_WHAT NEEDS TO BE DONE_
Please repeat all of the listing exactly.
*-*-*
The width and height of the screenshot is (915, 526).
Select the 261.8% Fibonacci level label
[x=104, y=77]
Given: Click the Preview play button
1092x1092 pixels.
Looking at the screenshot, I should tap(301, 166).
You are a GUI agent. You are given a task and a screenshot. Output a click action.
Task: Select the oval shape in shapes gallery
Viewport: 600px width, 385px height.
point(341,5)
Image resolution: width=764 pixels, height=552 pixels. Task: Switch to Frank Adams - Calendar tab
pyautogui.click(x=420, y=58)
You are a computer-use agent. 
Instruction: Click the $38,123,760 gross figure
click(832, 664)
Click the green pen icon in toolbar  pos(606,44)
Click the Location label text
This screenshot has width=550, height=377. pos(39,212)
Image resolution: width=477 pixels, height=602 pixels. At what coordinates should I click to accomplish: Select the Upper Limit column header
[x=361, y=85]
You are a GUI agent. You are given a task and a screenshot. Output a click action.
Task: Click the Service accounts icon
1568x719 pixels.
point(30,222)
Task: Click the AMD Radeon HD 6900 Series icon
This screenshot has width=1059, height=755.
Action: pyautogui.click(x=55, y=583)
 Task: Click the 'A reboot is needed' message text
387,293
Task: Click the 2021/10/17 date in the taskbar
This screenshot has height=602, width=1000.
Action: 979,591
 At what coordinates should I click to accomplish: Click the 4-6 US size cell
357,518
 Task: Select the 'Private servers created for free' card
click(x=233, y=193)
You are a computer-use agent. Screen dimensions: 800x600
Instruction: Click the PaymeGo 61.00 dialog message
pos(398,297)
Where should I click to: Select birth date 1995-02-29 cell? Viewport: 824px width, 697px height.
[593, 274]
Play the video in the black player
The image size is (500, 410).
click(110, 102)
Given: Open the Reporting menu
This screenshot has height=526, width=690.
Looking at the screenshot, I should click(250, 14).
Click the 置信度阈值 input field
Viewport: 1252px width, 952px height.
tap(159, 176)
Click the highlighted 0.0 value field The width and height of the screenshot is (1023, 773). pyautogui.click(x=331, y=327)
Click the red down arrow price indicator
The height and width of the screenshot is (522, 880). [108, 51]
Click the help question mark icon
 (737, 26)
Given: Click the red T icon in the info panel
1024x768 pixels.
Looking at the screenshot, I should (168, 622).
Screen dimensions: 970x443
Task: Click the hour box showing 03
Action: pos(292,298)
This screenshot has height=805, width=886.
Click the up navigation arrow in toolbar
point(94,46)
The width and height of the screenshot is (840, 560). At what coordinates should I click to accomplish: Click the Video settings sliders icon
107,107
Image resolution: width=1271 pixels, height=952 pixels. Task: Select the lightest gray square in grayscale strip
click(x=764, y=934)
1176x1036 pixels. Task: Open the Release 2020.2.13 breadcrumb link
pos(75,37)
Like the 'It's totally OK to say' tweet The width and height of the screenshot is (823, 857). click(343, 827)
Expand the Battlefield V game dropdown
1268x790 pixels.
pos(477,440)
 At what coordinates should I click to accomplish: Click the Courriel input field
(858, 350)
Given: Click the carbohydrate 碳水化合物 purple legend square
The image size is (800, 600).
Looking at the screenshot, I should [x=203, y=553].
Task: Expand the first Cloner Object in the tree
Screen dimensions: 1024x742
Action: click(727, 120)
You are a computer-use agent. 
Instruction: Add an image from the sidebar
*-*-*
_ANSWER TO THIS EXERCISE_
The width and height of the screenshot is (915, 526).
Select the 261.8% Fibonacci level label
[x=104, y=77]
Given: Click the Preview play button
1092x1092 pixels.
Looking at the screenshot, I should tap(301, 166).
You are a GUI agent. You are given a task and a screenshot. Output a click action.
Task: Select the oval shape in shapes gallery
Viewport: 600px width, 385px height.
point(341,5)
Image resolution: width=764 pixels, height=552 pixels. Task: Switch to Frank Adams - Calendar tab
pyautogui.click(x=420, y=58)
You are a computer-use agent. 
Instruction: Click the $38,123,760 gross figure
click(832, 664)
Click the green pen icon in toolbar  pos(606,44)
Click the Location label text
This screenshot has width=550, height=377. pos(39,212)
Image resolution: width=477 pixels, height=602 pixels. At what coordinates should I click to accomplish: Select the Upper Limit column header
[x=361, y=85]
You are a GUI agent. You are given a task and a screenshot. Output a click action.
Task: Click the Service accounts icon
1568x719 pixels.
point(30,222)
Task: Click the AMD Radeon HD 6900 Series icon
This screenshot has width=1059, height=755.
Action: pyautogui.click(x=55, y=583)
 Task: Click the 'A reboot is needed' message text
387,293
Task: Click the 2021/10/17 date in the taskbar
This screenshot has height=602, width=1000.
Action: 979,591
 At what coordinates should I click to accomplish: Click the 4-6 US size cell
357,518
 Task: Select the 'Private servers created for free' card
click(x=233, y=193)
You are a computer-use agent. Screen dimensions: 800x600
Instruction: Click the PaymeGo 61.00 dialog message
pos(398,297)
Where should I click to: Select birth date 1995-02-29 cell? Viewport: 824px width, 697px height.
[593, 274]
Play the video in the black player
The image size is (500, 410).
click(110, 102)
Given: Open the Reporting menu
This screenshot has height=526, width=690.
Looking at the screenshot, I should click(250, 14).
Click the 置信度阈值 input field
Viewport: 1252px width, 952px height.
tap(159, 176)
Click the highlighted 0.0 value field The width and height of the screenshot is (1023, 773). pyautogui.click(x=331, y=327)
Click the red down arrow price indicator
The height and width of the screenshot is (522, 880). [108, 51]
Click the help question mark icon
 (737, 26)
Given: Click the red T icon in the info panel
1024x768 pixels.
Looking at the screenshot, I should (168, 622).
Screen dimensions: 970x443
Task: Click the hour box showing 03
Action: pos(292,298)
This screenshot has height=805, width=886.
Click the up navigation arrow in toolbar
point(94,46)
The width and height of the screenshot is (840, 560). At what coordinates should I click to accomplish: Click the Video settings sliders icon
107,107
Image resolution: width=1271 pixels, height=952 pixels. Task: Select the lightest gray square in grayscale strip
click(x=764, y=934)
1176x1036 pixels. Task: Open the Release 2020.2.13 breadcrumb link
pos(75,37)
Like the 'It's totally OK to say' tweet The width and height of the screenshot is (823, 857). click(343, 827)
Expand the Battlefield V game dropdown
1268x790 pixels.
pos(477,440)
 At what coordinates should I click to accomplish: Click the Courriel input field
(858, 350)
Given: Click the carbohydrate 碳水化合物 purple legend square
The image size is (800, 600).
Looking at the screenshot, I should [x=203, y=553].
Task: Expand the first Cloner Object in the tree
Screen dimensions: 1024x742
Action: click(727, 120)
You are a computer-use agent. 
Instruction: Add an image from the sidebar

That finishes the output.